# Understanding Failure Risk

Written by Gary T. Fry, Vice President, Fry Technical Services, Inc.; Railway Age Contributing Editor Figure 1. A person trying to lift an object is a familiar example of a system at risk of failing. (Courtesy of Gary T. Fry.)

RAILWAY AGE, MAY 2022 ISSUE: Welcome to “Timeout for Tech with Gary T. Fry, Ph.D., P.E.” Each month, we examine a technology topic that professionals in the railway industry have asked to learn more about. This month, we discuss risk of failure and methods we can use to quantify this risk.

Even after expending our best efforts, in most human endeavors, there is no such thing as “zero probability of failure.” Engineered systems are not exceptions to the rule. Consequently, assessing risk of failure is an essential part of planning, designing, building, operating and maintaining these systems. In particular, the concepts of capacity and demand and their relative magnitudes are the most important objectives to control, especially in the context of ensuring safety. We begin with a familiar example that illustrates the essential features of a typical risk of failure assessment problem.

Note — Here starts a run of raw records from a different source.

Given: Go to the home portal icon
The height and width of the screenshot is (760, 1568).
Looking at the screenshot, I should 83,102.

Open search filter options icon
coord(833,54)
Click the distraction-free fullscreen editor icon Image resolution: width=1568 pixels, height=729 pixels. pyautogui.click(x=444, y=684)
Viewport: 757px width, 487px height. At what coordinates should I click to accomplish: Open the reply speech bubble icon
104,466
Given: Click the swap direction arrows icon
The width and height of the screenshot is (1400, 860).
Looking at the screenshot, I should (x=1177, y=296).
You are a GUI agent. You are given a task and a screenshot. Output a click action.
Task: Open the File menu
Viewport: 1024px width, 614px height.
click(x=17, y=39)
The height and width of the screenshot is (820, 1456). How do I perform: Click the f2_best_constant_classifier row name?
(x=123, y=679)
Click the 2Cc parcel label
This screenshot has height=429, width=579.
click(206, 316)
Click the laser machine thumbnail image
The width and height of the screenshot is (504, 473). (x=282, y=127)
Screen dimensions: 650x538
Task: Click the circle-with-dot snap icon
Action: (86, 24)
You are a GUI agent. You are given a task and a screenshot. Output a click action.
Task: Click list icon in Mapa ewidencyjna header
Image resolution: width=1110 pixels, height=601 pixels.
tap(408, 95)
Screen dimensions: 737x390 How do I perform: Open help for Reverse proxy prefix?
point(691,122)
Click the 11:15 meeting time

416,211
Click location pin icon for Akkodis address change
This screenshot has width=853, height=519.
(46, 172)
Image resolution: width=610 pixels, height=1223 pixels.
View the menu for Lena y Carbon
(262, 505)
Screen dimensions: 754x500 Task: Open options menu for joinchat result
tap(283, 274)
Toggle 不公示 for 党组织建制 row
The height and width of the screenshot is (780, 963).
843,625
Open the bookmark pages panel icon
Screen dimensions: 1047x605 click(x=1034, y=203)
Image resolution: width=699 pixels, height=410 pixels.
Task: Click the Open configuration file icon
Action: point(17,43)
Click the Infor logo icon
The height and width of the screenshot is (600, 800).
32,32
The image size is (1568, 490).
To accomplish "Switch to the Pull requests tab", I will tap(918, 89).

Figure 1 (above) is a photograph of a person trying to lift a pumpkin. What is the risk that this effort will fail? To answer the question, we need to know this person’s maximal lifting capacity and the weight of the pumpkin. If the weight of the pumpkin exceeds the person’s maximal lifting capacity, we might reasonably conclude that there is a risk of failure approaching 100%. Conversely, if the person’s maximal lifting capacity exceeds the weight of the pumpkin, we assess a risk of failure close to 0%.

Let’s extend this analysis a little by considering two scenarios. First, imagine that one person, who happens to possess a lifting capacity of 25 pounds, enters a yard filled with 10,000 assorted pumpkins that vary in weight. Once inside the yard, he tries to lift one of the pumpkins selected at random. What is the risk of failure?

To perform this risk assessment, we need some data regarding the weights of pumpkins in the yard. Figure 2 (below) is a histogram representing the distribution of weights of the 10,000 pumpkins. All we need to do is determine the number of pumpkins that weigh more than 25 pounds (this person’s lifting capacity) and divide by the total number of pumpkins in the yard. In this case, it turns out that there are 472 pumpkins that weigh more than 25 pounds. The result of the calculation gives a risk of failure of 4.7%.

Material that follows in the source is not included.